Implementation:Speechbrain Speechbrain Prepare GSC
| Knowledge Sources | |
|---|---|
| Domains | Keyword_Spotting, Data_Preparation |
| Last Updated | 2026-02-09 00:00 GMT |
Overview
Concrete tool for preparing the Google Speech Commands V2 dataset for keyword spotting provided by the SpeechBrain library.
Description
This script prepares CSV data manifest files for the Google Speech Commands V2 dataset, which contains short audio clips of spoken commands. It handles automatic dataset download, splits data into train/validation/test using the official hashing-based assignment, supports configurable lists of wanted command words, and generates silence and unknown-word classes.
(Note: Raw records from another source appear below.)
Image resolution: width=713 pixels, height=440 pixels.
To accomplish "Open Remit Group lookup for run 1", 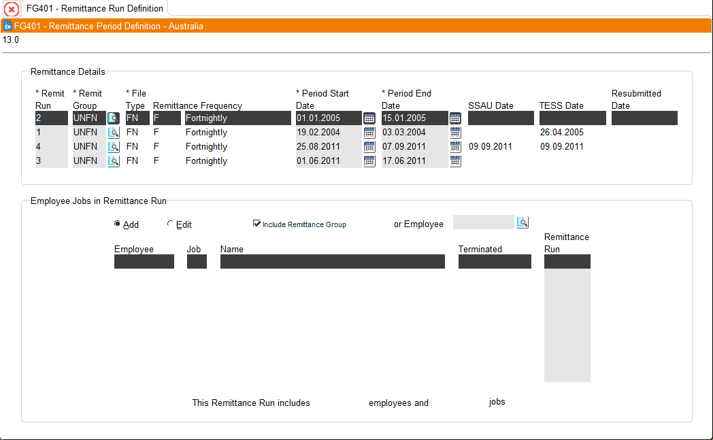I will pos(113,133).
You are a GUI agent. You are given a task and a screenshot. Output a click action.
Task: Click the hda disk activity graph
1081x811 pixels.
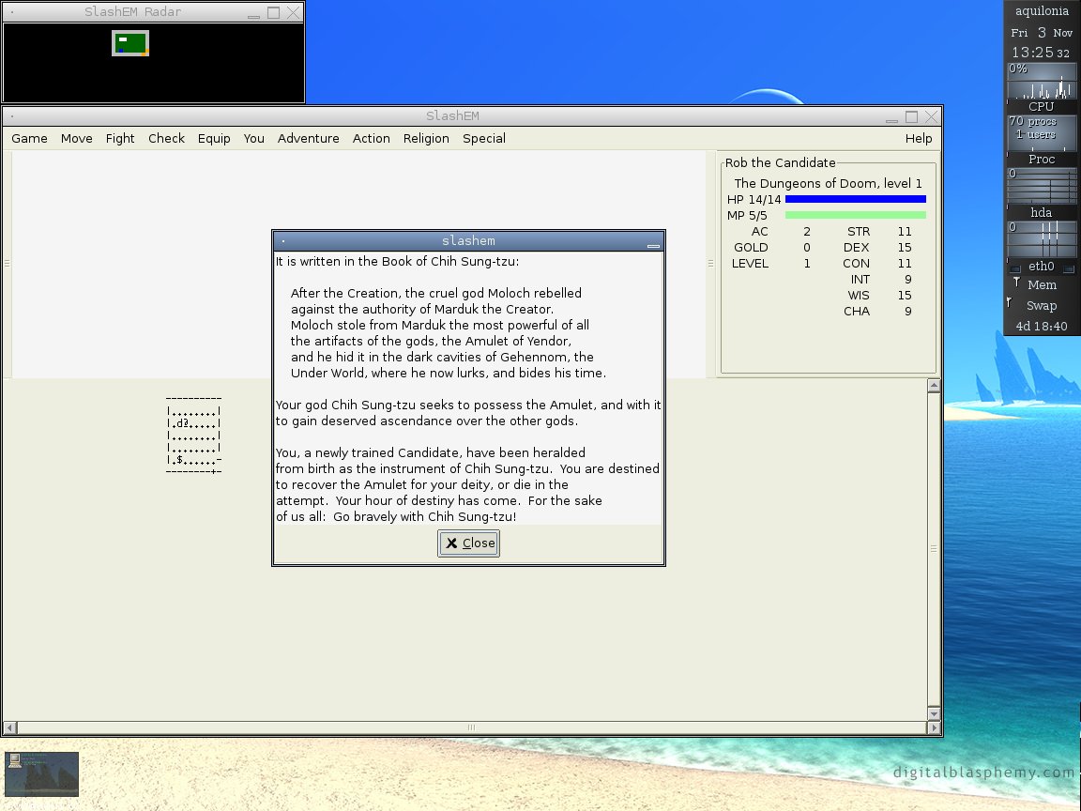point(1042,239)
The output CSV files include audio paths and class labels suitable for keyword spotting / command recognition tasks.
Usage
Use this when preparing the Google Speech Commands V2 dataset for keyword spotting or command recognition training with SpeechBrain recipes.
Code Reference
Source Location
- Repository: SpeechBrain
- File: recipes/Google-speech-commands/prepare_GSC.py
Signature
def prepare_GSC(
data_folder,
save_folder,
validation_percentage=10,
testing_percentage=10,
percentage_unknown=10,
percentage_silence=10,
words_wanted=[
"yes", "no", "up", "down", "left",
"right", "on", "off", "stop", "go",
],
skip_prep=False,
):
Import
from recipes.Google_speech_commands.prepare_GSC import prepare_GSC
I/O Contract
Inputs
| Name | Type | Required | Description |
|---|---|---|---|
| data_folder | str | Yes | Path to the dataset; if not present, it will be downloaded here |
| save_folder | str | Yes | Folder where data manifest files will be stored |
| validation_percentage | int | No | Percentage of data to use for validation (default: 10) |
| testing_percentage | int | No | Percentage of data to use for testing (default: 10) |
| percentage_unknown | int | No | Percentage of unknown words to preserve relative to known words (default: 10) |
| percentage_silence | int | No | Percentage of silence samples to generate relative to known words (default: 10) |
| words_wanted | list | No | List of commands to use from the dataset (default: 10 standard commands) |
| skip_prep | bool | No | If True, skip data preparation (default: False) |
Outputs
| Name | Type | Description |
|---|---|---|
| train.csv | CSV | Training split manifest with audio paths and command labels |
| valid.csv | CSV | Validation split manifest |
| test.csv | CSV | Test split manifest |
Usage Examples
from recipes.Google_speech_commands.prepare_GSC import prepare_GSC
prepare_GSC(
data_folder="/path/to/GSC",
save_folder="/path/to/output",
words_wanted=["yes", "no", "up", "down", "left", "right", "on", "off", "stop", "go"],
)